*PROBLEM REQUIREMENTS:* Copy the records below from the line with "The image size is (451, 336)." up to and including the line with "Looking at the", and leave the pictures out of your answer.

***** EXERCISE DATA *****

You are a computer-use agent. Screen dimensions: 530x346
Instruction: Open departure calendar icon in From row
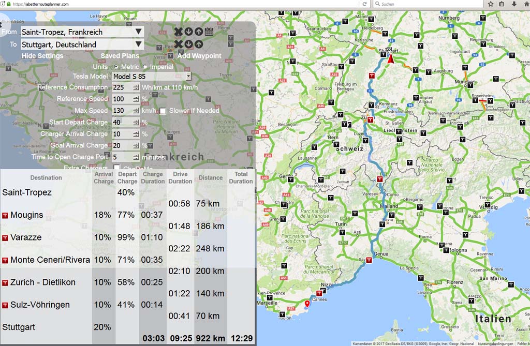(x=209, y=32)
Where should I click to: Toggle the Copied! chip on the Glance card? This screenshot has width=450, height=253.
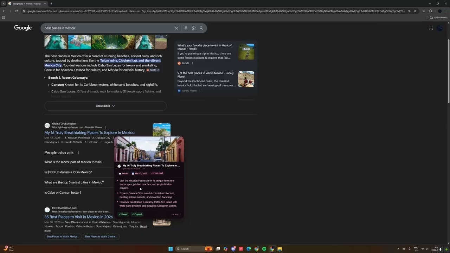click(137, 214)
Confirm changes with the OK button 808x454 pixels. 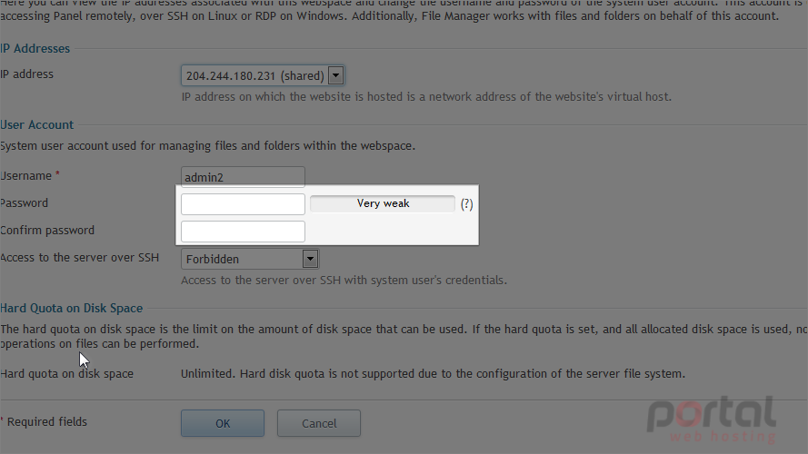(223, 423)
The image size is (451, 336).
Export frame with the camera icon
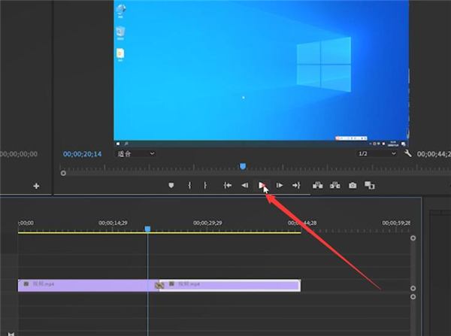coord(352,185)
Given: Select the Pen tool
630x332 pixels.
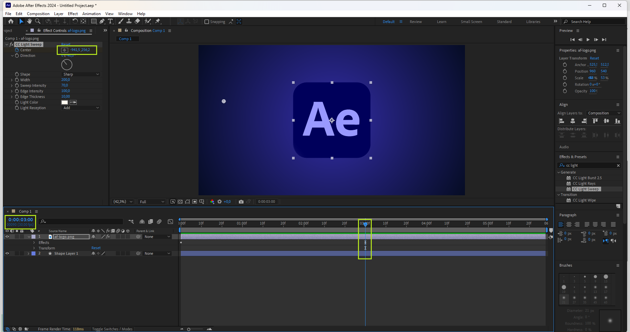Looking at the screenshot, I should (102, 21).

*****
***** EXERCISE DATA *****

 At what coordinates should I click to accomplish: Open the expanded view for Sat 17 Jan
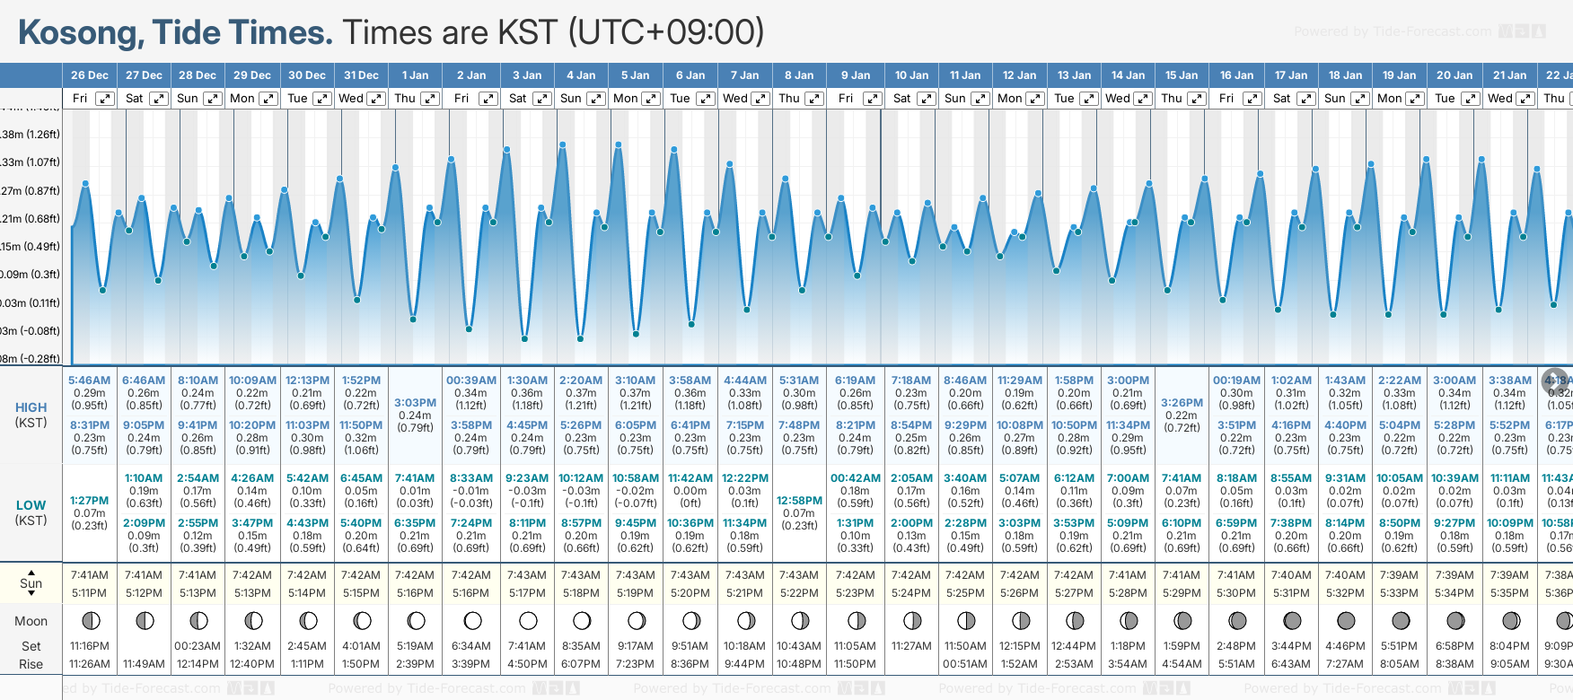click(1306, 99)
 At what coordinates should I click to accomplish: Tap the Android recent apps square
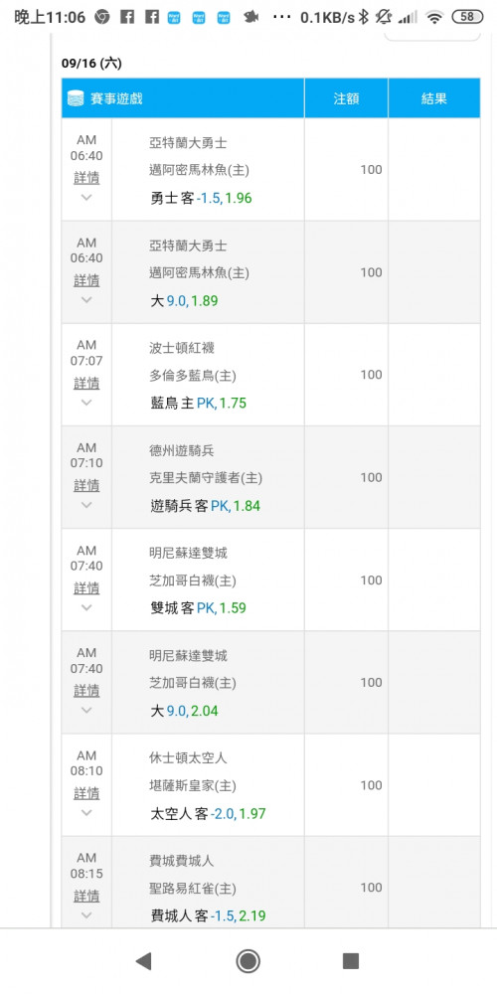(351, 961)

*****

*WRITTEN SOLUTION:*
The image size is (451, 336).
Export frame with the camera icon
coord(352,185)
Given: Select the Pen tool
630x332 pixels.
Looking at the screenshot, I should (102, 21).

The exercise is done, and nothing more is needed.